Assignment 2
Inventory Management. Consider a variation of the inventory management problem considered in class. Suppose that the inventory \(S_t\) and the actions \(A_t\) takes values in the set \(\mathbb S = \{0, 1, \dots, L \}\), and the dynamics are given by \[ S_{t+1} = \bigl[ S_t + A_t - W_t \bigr]_0^L, \] where \([ s ]_{0}^L\) is a function which clips the values between \(0\) and \(L\), i.e., \[ [ s ]_0^L = \begin{cases} 0, & \text{if $s < 0$} \\ s, & \text{if $0 \le s \le L$} \\ L, & \text{if $s > L$}. \end{cases} \] The demand \(W_t\) takes values in the set \(\ALPHABET W = \{0, 1, 2\}\) with probability mass function \(P_W = [ 0.1, 0.7, 0.2 ]\).
The per-step cost is given by \[ c_t(S_t, A_t, W_t) = (S_t + A_t - W_t)^2. \] Note that in this case, the inventoy cannot be negative but the per-step cost does take shortage into account.

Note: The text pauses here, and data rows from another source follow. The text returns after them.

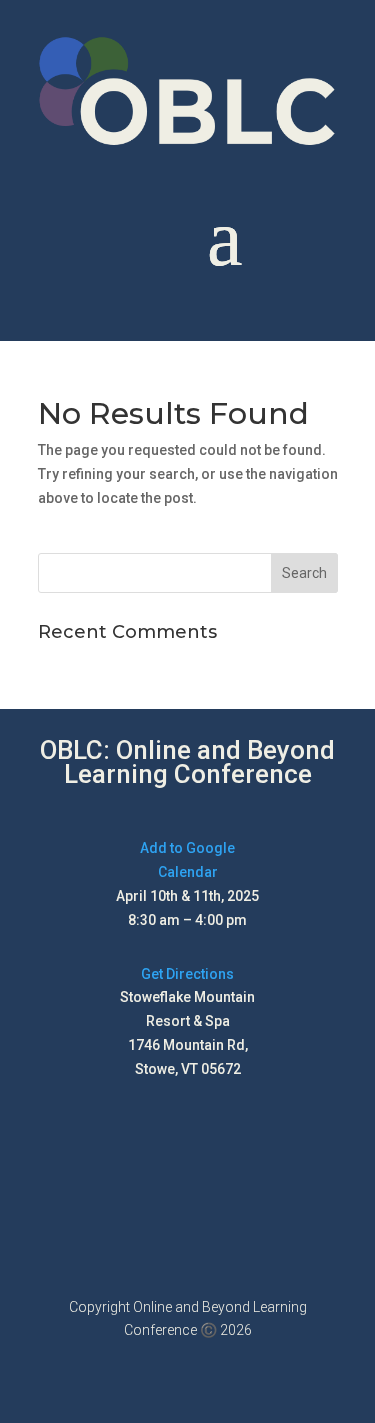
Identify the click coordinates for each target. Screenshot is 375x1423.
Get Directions (187, 974)
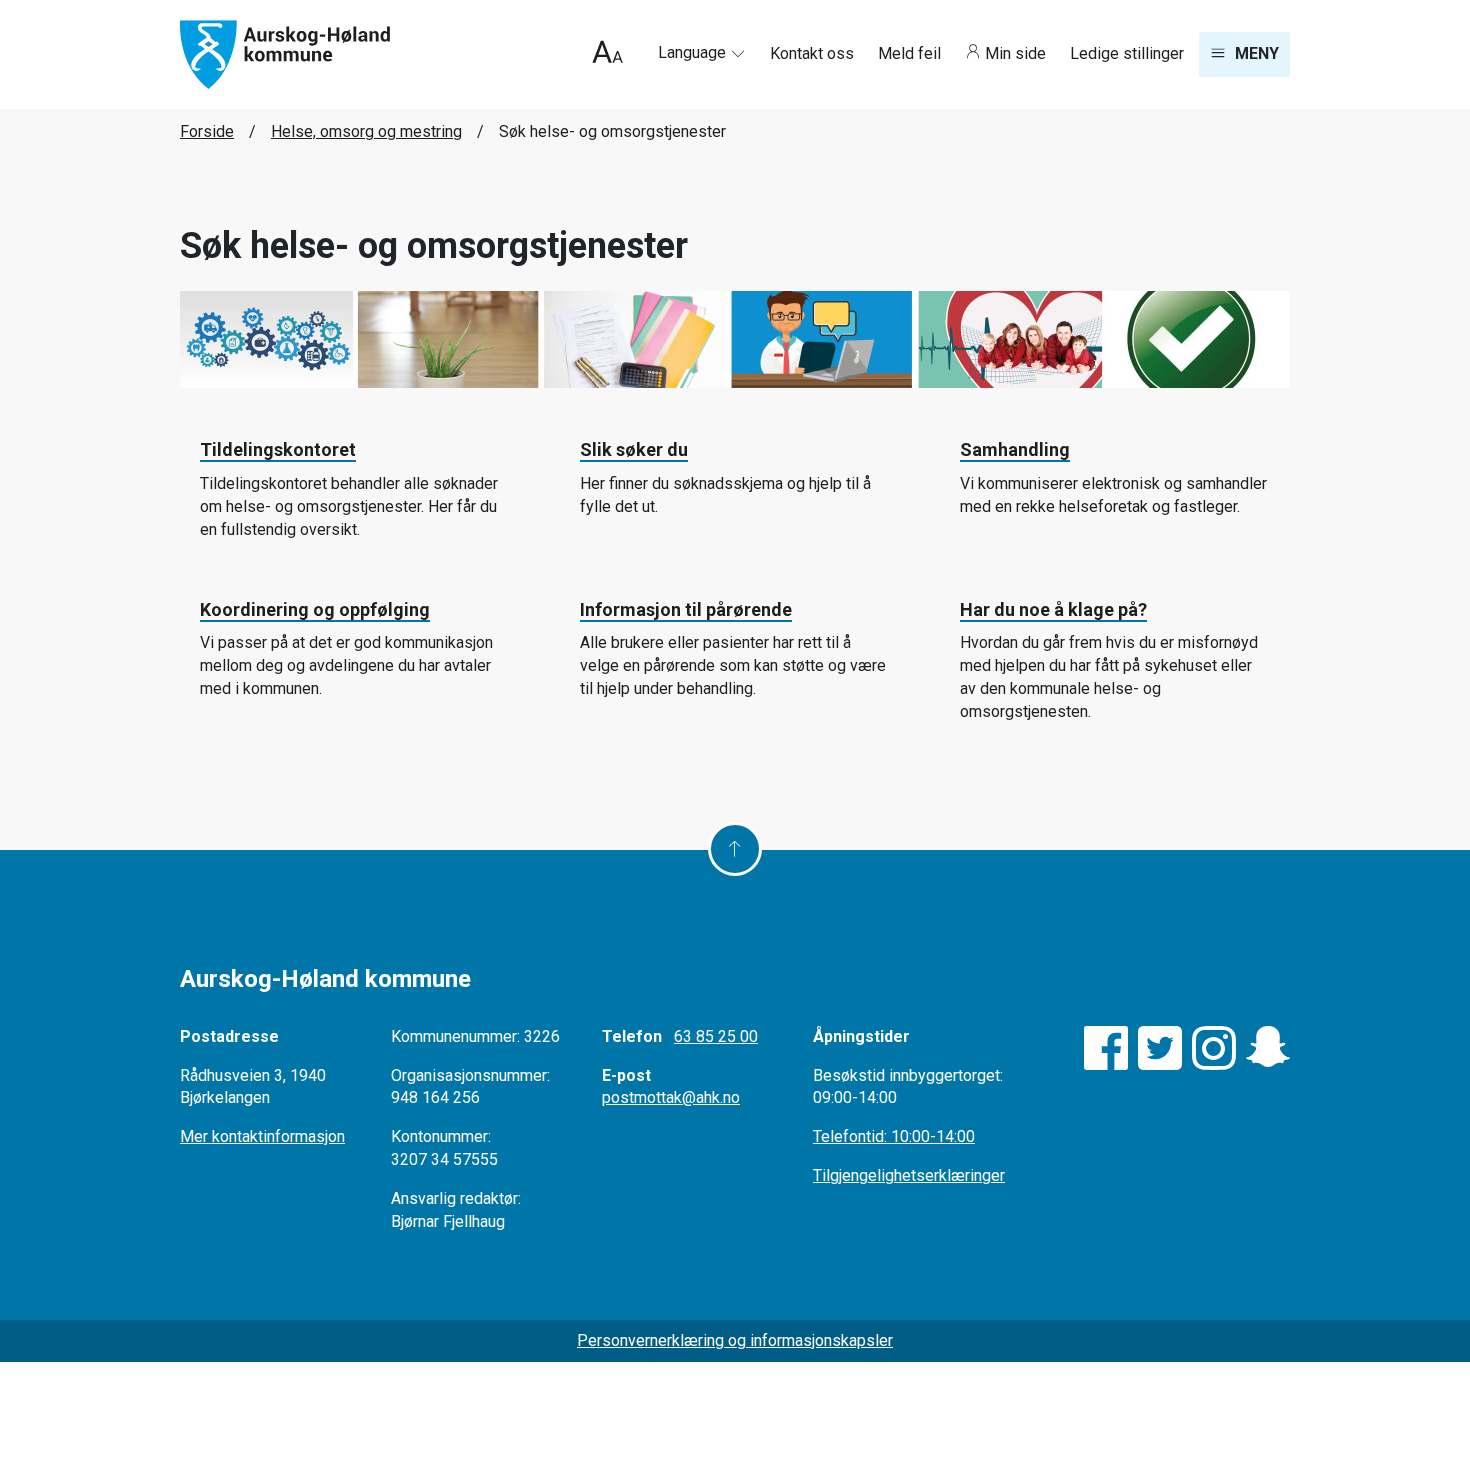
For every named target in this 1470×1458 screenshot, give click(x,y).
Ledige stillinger (1127, 53)
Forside (207, 131)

Write the dynamic programming equation and numerically solve it for a horizon \(T = 10\) and inventory level \(L = 5\). Plot the value function and the optimal policy for \(t=1\) and \(t=2\).
Exercise 5.1 from notes on Finite horizon MDPs.
Exercise 5.2 from notes on Finite horizon MDPs.